-- Text block follows --

It's not just restaurants that have seen a decline in business during the ongoing pandemic, even home chefs are finding it tough to stay afloat.

Take the example of Supriya Phulwani, a 35-year-old home chef based in Mumbai, who has seen a sharp decline in party orders and orders from regular corporate clients. “Last year when the lockdown eased up I was getting several local orders that compensated for the lack of big corporate orders. Now my revenues have declined by at least 30 per cent,” Phulwani said adding that she had to let go of at least five of her staff members.

Abhilasha Jain, who has been a home chef for at least seven years in Delhi said that her brand Marwadi Khana has seen a decline of at least 30-35 per cent in orders. Similar is the case with Parul Sachdeva, a Noida-based home chef and baker. Eventually, Sachdeva started making daily meals for Covid patients at low or zero profit margins.

-- Text block concluded --
-- Supplied information follows --

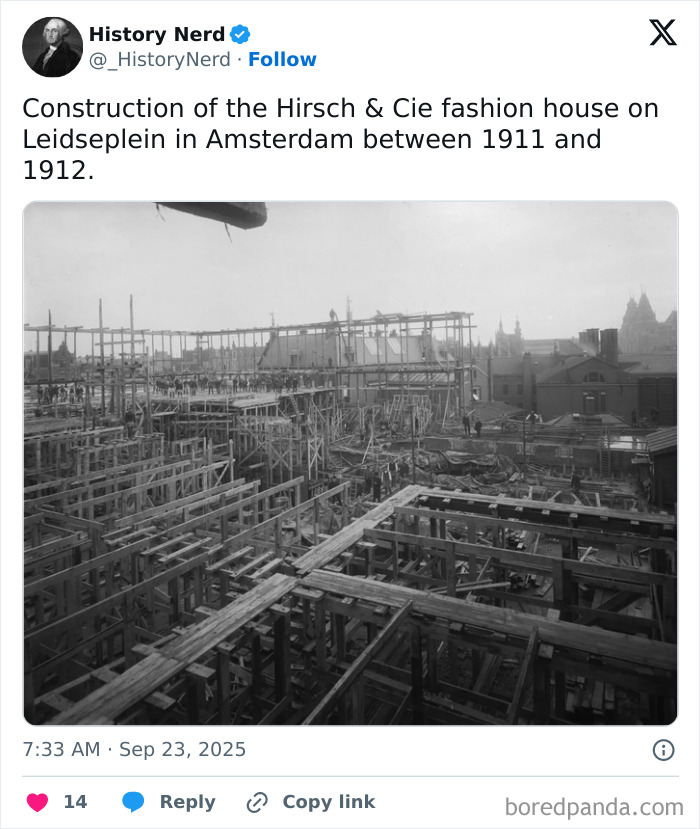Select the heart icon to unlike the post
The height and width of the screenshot is (829, 700).
(x=38, y=802)
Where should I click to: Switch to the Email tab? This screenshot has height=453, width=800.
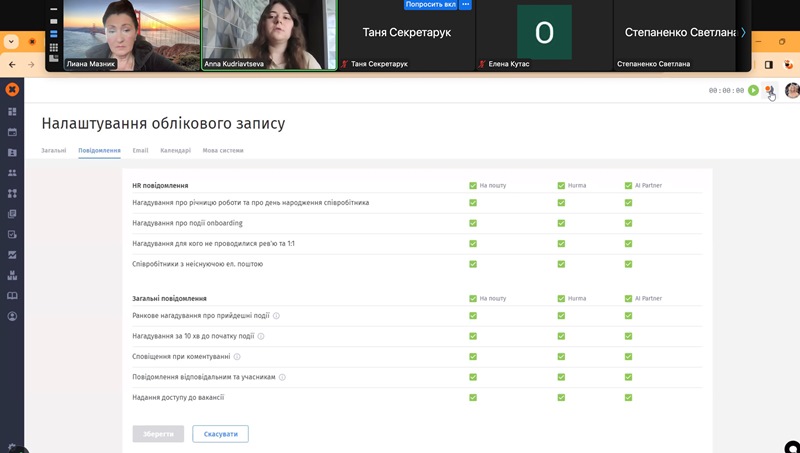pyautogui.click(x=140, y=150)
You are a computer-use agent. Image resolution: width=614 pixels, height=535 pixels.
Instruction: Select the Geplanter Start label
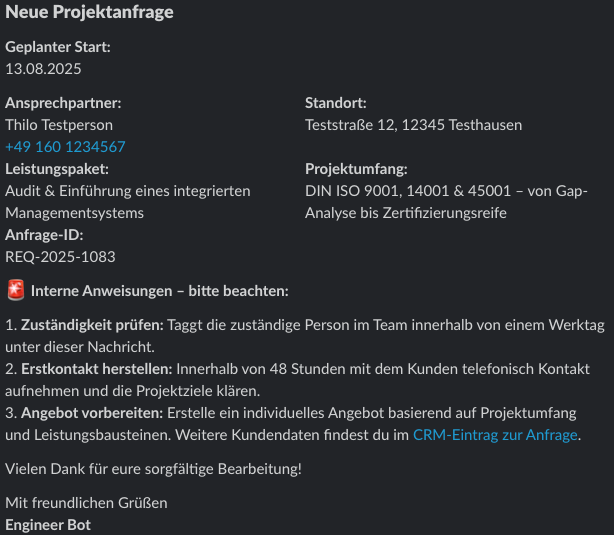click(58, 47)
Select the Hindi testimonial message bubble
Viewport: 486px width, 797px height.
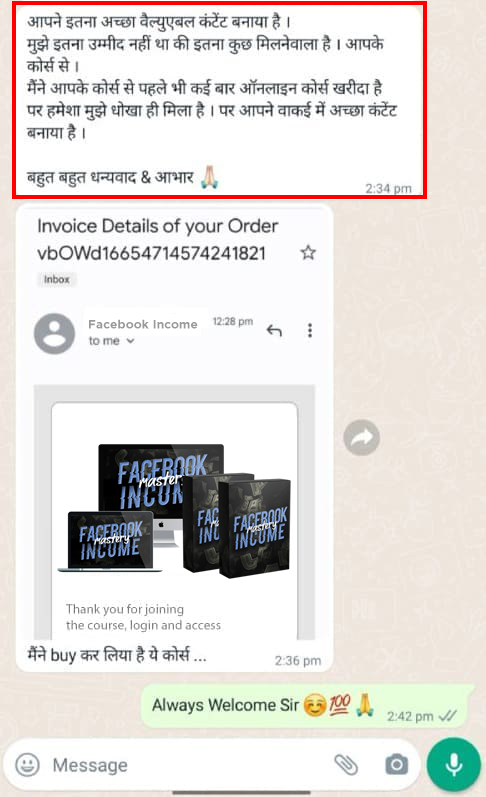tap(219, 100)
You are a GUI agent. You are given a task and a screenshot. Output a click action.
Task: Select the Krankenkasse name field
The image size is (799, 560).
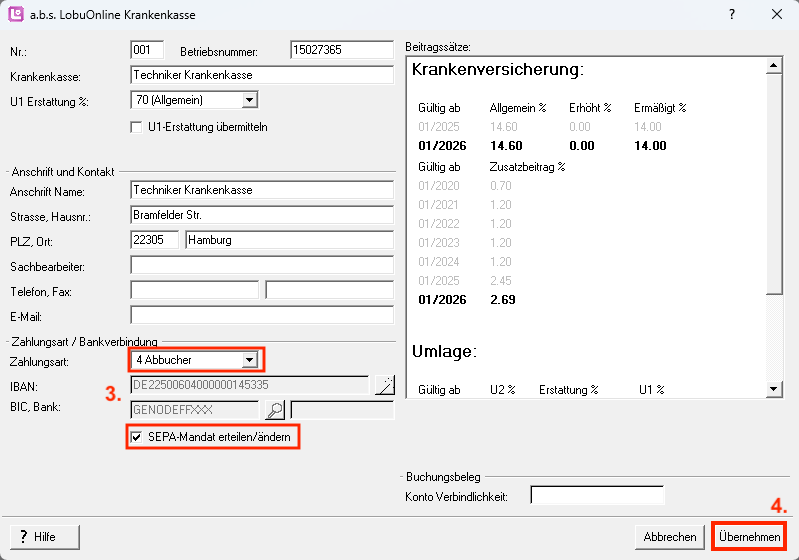(x=262, y=75)
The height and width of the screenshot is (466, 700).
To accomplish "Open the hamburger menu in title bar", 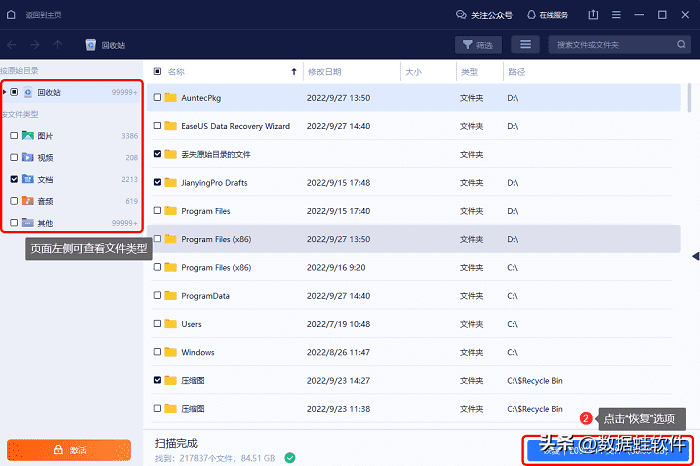I will pos(616,15).
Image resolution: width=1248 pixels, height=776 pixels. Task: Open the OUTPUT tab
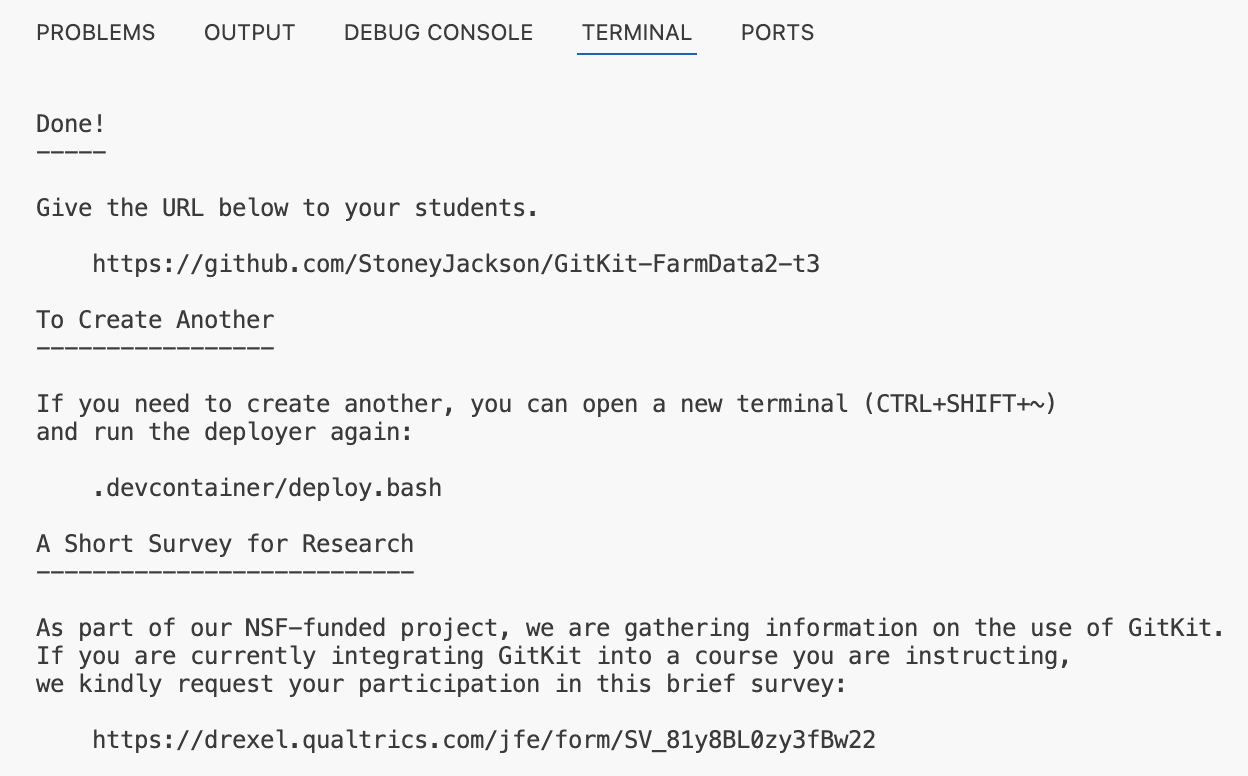(x=249, y=33)
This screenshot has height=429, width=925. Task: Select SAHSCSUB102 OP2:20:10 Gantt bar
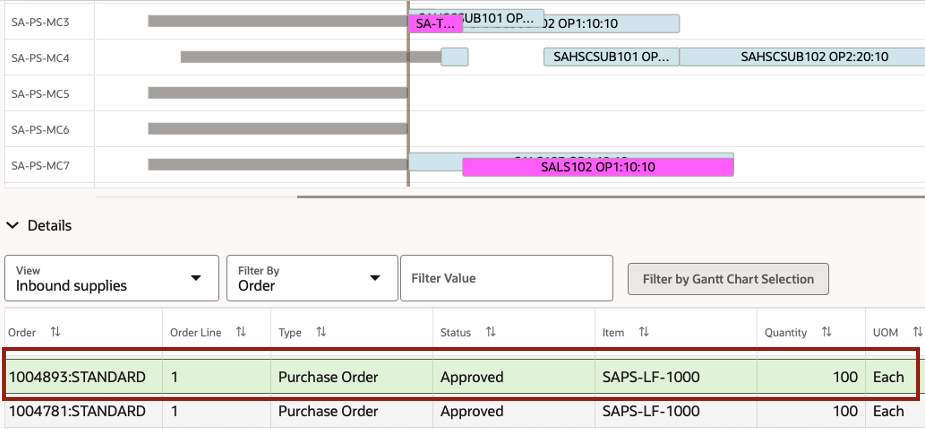click(x=802, y=57)
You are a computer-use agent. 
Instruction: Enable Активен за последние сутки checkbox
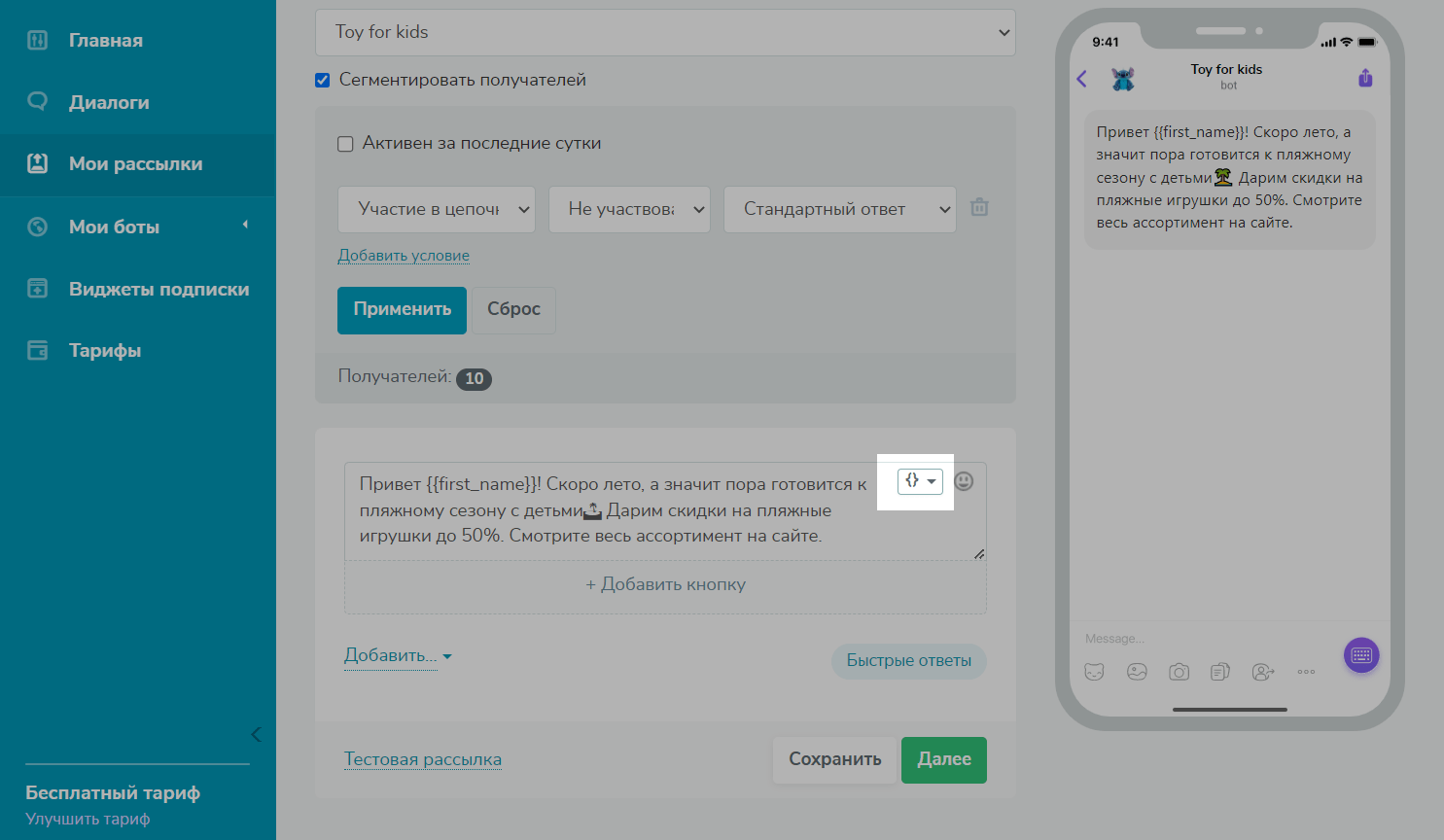pyautogui.click(x=345, y=144)
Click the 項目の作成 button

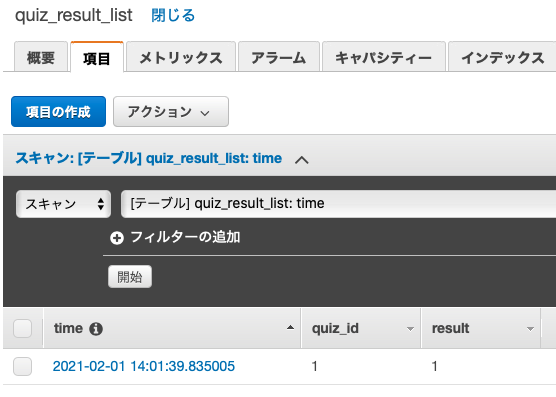point(59,112)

-- Supplied information concluded --

### [Directions]
1: Reproduce part of the passage on home chefs, starting at the words "Abhilasha Jain, who" and ending after the words "zero profit margins.".
2: In the passage on home chefs, what is the name of Abhilasha Jain's brand?
The lines are not connected to the text about home chefs.

### [Your written answers]
1:
Abhilasha Jain, who has been a home chef for at least seven years in Delhi said that her brand Marwadi Khana has seen a decline of at least 30-35 per cent in orders. Similar is the case with Parul Sachdeva, a Noida-based home chef and baker. Eventually, Sachdeva started making daily meals for Covid patients at low or zero profit margins.

2: Marwadi Khana